### Exercise instructions
Below are some entries. Work out how many of their lines hold the word "computer", and write that number alone.

(Data provided)

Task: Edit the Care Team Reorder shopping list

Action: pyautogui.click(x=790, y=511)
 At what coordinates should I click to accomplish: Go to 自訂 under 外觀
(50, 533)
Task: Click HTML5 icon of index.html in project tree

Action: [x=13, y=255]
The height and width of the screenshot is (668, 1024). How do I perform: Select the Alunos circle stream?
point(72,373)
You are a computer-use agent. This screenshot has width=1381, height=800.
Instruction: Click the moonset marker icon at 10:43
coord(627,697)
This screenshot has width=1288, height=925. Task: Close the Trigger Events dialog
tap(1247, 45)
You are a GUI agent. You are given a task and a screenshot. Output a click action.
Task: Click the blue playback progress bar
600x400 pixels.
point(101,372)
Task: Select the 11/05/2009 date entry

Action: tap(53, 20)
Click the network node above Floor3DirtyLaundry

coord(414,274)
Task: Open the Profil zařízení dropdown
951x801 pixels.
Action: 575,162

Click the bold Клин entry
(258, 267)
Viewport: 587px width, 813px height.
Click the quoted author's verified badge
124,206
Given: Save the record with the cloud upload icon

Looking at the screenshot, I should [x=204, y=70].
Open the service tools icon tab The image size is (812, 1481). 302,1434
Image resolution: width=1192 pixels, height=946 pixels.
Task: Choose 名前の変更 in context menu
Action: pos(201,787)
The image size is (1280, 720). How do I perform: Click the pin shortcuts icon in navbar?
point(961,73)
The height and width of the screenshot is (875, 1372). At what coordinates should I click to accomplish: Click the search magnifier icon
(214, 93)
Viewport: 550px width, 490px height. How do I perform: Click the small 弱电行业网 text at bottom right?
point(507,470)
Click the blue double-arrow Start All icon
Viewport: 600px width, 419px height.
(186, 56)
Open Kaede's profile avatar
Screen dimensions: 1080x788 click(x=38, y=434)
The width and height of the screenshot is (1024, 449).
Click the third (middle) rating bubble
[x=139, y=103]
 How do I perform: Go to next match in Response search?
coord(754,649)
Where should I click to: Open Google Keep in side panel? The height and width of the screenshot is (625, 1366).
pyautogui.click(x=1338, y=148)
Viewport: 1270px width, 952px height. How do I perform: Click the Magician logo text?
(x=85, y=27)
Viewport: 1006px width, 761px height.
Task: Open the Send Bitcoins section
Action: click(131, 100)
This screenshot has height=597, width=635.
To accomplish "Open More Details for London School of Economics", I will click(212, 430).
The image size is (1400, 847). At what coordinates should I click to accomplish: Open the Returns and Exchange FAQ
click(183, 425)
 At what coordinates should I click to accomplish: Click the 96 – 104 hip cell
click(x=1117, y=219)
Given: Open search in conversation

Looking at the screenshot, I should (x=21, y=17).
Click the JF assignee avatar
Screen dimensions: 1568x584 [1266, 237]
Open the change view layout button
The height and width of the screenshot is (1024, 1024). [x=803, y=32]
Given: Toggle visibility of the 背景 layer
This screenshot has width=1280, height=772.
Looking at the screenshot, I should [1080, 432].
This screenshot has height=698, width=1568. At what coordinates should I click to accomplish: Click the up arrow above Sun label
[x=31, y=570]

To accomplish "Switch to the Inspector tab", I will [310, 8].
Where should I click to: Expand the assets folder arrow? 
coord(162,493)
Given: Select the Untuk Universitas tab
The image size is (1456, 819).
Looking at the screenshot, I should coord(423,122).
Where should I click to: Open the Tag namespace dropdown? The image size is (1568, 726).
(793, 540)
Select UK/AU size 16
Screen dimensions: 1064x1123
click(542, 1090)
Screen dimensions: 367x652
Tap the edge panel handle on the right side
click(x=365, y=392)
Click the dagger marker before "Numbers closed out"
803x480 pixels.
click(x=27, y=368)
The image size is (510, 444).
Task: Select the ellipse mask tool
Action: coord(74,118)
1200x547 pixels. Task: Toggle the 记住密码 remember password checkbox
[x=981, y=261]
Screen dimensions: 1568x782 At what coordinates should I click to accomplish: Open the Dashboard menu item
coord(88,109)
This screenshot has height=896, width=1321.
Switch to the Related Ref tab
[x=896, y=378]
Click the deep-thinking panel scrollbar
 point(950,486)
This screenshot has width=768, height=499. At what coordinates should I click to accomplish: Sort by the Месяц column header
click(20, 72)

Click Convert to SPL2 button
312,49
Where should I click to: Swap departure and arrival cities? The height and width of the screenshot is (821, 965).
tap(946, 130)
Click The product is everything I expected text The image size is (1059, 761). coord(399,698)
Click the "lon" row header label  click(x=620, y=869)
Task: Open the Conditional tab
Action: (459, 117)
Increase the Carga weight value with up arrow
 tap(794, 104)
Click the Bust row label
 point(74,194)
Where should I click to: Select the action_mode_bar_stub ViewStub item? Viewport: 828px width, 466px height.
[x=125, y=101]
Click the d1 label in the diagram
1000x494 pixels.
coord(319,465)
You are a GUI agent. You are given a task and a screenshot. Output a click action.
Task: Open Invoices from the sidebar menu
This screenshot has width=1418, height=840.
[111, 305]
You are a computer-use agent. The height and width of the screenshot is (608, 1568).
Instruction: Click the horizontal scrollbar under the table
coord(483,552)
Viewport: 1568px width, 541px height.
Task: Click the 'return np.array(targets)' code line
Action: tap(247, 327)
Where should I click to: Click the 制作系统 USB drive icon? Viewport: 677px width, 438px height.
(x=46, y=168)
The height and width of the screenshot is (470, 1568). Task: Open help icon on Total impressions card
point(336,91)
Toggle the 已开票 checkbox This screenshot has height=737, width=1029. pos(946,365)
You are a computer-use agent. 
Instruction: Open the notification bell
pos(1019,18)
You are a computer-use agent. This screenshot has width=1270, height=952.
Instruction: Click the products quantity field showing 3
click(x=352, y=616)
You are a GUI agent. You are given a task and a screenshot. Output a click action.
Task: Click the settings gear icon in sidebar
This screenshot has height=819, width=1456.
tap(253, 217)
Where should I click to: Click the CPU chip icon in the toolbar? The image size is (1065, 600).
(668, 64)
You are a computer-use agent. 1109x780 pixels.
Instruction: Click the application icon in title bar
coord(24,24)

(End Data provided)

### Task result
5